Jobber: An Agentic Job Search Platform Link to heading
The modern job search is a grinding, repetitive process — sifting through alert emails, cross-referencing requirements against your own experience, tailoring resumes, and making go/no-go decisions dozens of times a week. Jobber is an agentic AI platform that automates the mechanical parts of this workflow while preserving human judgment where it matters most. It also serves as a demonstration of end-to-end system design: structured AI agent orchestration, idempotent data pipelines, and a purpose-built review interface — all written in Go against PostgreSQL.
Jobber is composed of three independently developed components that form a complete pipeline from raw email to actionable decision.
Mail-Fetcher is the ingestion layer. It dispatches AI agents to parse job listing emails from platforms like LinkedIn, Glassdoor, Dice, and Indeed, extracting structured data — title, company, compensation, location, requirements — from the unstructured HTML of email alerts. The fetcher queries a message archive via MCP (Model Context Protocol), processes results through interchangeable AI backends (Claude CLI or Oz cloud agents), and upserts normalized records into PostgreSQL. Deduplication is handled via SHA-256 hashing, and a configurable lookback window prevents reprocessing. The result is a clean, canonical database of opportunities that arrives without any manual copying or data entry.
The Evaluation Framework is where agentic reasoning meets structured decision-making. A multi-step prompt pipeline analyzes each listing through several lenses: it inventories required and preferred skills, maps them against the candidate’s experience, generates a tailored resume and cover letter, produces a match assessment with an explicit rating, and flags special considerations — skill gaps, location mismatches, compensation concerns, or recruiter red flags. The pipeline culminates in a synthesized recommendation: GO, HOLD, LOW BALL, or NO GO. Prompt variants (e.g., “standard” vs. “thirsty”) allow tuning the agent’s risk tolerance. Every decision is timestamped and auditable, creating a transparent record of agent reasoning.
Curator Console is the human review interface — a server-rendered Go web application with HTML templates and Tailwind CSS, backed by PostgreSQL. It provides a dashboard with pipeline statistics, a paginated job explorer with filtering and search, detailed single-job views, and a tag management system for organizing opportunities. Schema migrations (V1 through V5) are version-controlled and auto-applied on startup. Connection pooling includes health-aware settings for transient network resilience. Soft-delete archival preserves historical data without polluting active views. The console is where a human operator exercises final judgment: reviewing agent recommendations, overriding verdicts, and tracking application status.

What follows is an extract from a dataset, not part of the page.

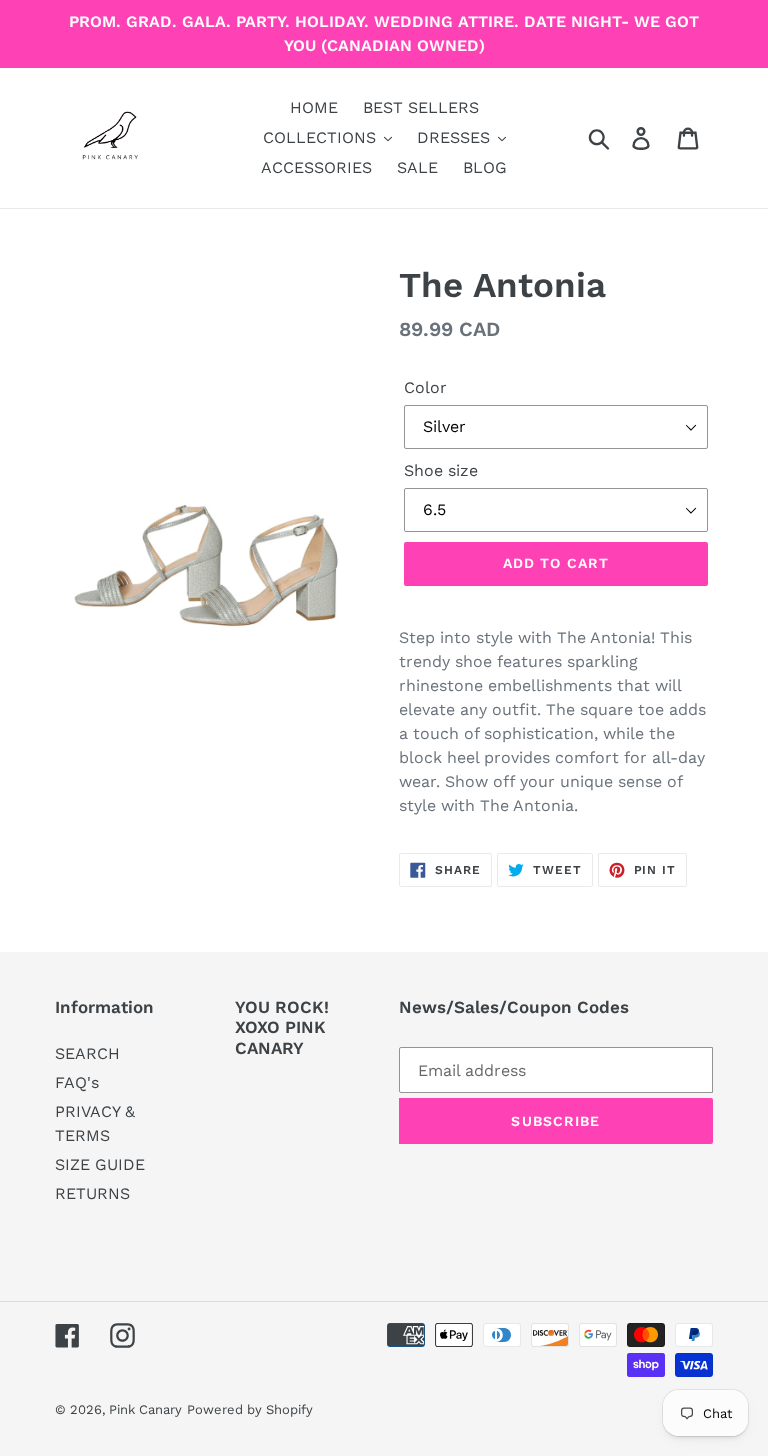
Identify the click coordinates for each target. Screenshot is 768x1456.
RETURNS (92, 1193)
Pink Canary (145, 1409)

The architectural choices reflect a preference for operational simplicity and composability. Go was chosen for all three components for its deployment story and runtime reliability. Each component communicates through PostgreSQL as a shared substrate rather than through service-to-service APIs, making the system easy to operate, debug, and extend independently. AI integration is treated as a pipeline stage with well-defined inputs and outputs — not as a black box — so agent behavior is observable, reproducible, and swappable between providers. Secrets are managed through HashiCorp Vault and injected via direnv, keeping credentials out of source control.
Jobber demonstrates how agentic AI can be integrated into a real workflow with engineering discipline: idempotent pipelines, structured prompt design, interchangeable model backends, schema-managed persistence, and a human-in-the-loop interface that ensures the decisions which actually matter are still made by a person with context and judgment.